The methodological problem of systems theory is to provide for problems beyond the analytical-summative ones of classical science (Bertalanffy 1968, pp. 18-19).

Bertalanffy also cited a similar argument by mathematician and co-founder of information theory Warren Weaver in a 1948 American Scientist article on “Science and Complexity”. Weaver had served as Chief of the Applied Mathematics Panel at the U.S. Office of Scientific Research and Development during WWII. Based on those experiences, he proposed an agenda for what he termed a new “science of problems of organized complexity”. Weaver explained how the mathematical methods which had led to great successes of science to date were limited to problems where appropriate simplifying assumptions could be made.

What he termed “problems of simplicity” could be adequately addressed by the mathematics of mechanics, while “problems of disorganized complexity” could be successfully addressed by the mathematics of statistical mechanics. But with other problems, making the simplifying assumptions in order to use the methods would not lead to helpful solutions. Weaver placed in this category problems such as, how the genetic constitution of an organism expresses itself in the characteristics of the adult, and to what extent it is safe to rely on the free interplay of market forces if one wants to avoid wide swings from prosperity to depression. He noted that these were complex problems which involved “analyzing systems which are organic wholes, with their parts in close interrelation.”

These problems-and a wide range of similar problems in the biological, medical, psychological, economic, and political sciences-are just too complicated to yield to the old nineteenth century techniques which were so dramatically successful on two-, three-, or four-variable problems of simplicity. These new problems, moreover, cannot be handled with the statistical techniques so effective in describing average behavior in problems of disorganized complexity [problems with elements exhibiting random or unpredictable behaviour].

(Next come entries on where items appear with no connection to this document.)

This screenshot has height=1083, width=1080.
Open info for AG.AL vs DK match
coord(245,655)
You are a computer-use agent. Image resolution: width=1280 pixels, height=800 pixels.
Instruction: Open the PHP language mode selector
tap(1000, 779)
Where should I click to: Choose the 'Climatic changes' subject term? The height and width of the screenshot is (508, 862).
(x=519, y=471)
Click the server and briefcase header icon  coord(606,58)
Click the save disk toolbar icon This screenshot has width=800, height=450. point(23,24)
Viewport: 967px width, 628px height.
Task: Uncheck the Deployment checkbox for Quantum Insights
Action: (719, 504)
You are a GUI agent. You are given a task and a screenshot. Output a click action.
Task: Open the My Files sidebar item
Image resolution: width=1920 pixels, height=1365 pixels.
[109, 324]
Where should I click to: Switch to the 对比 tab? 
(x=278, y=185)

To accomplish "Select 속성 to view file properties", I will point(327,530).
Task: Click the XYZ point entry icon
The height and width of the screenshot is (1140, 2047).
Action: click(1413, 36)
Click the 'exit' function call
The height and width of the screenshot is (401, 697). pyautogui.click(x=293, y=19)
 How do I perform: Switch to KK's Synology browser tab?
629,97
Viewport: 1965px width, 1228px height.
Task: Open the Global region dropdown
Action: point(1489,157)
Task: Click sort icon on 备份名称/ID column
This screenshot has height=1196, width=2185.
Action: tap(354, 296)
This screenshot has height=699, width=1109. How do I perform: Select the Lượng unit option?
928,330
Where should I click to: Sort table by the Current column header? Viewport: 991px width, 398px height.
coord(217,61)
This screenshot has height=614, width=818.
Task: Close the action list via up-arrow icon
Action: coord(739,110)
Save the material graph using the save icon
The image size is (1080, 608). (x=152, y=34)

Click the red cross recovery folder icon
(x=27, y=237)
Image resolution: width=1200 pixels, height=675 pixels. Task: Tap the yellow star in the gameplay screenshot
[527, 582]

These new critical global problems require science to make a third great advance,

An advance that must be even greater than the nineteenth-century conquest of problems of simplicity or the twentieth-century victory over problems of disorganized complexity. Science must, over the next 50 years, learn to deal with these problems of organized complexity [problems for which complexity “emerges” from the coordinated interaction between its parts]. (Weaver, 1948)

Weaver identified two grounds for optimism in taking on this great challenge: 1) developments in mathematical modeling and digital simulation, and 2) the success during WWII of the “mixed team” approach of operations analysis, where individuals from across disciplines brought their skills and insights together to solve critical, complex problems.

The importance of modeling and simulation and the importance of working across disciplinary boundaries have been the key recurring themes in development of this “third way” science for systems problems of organized complexity.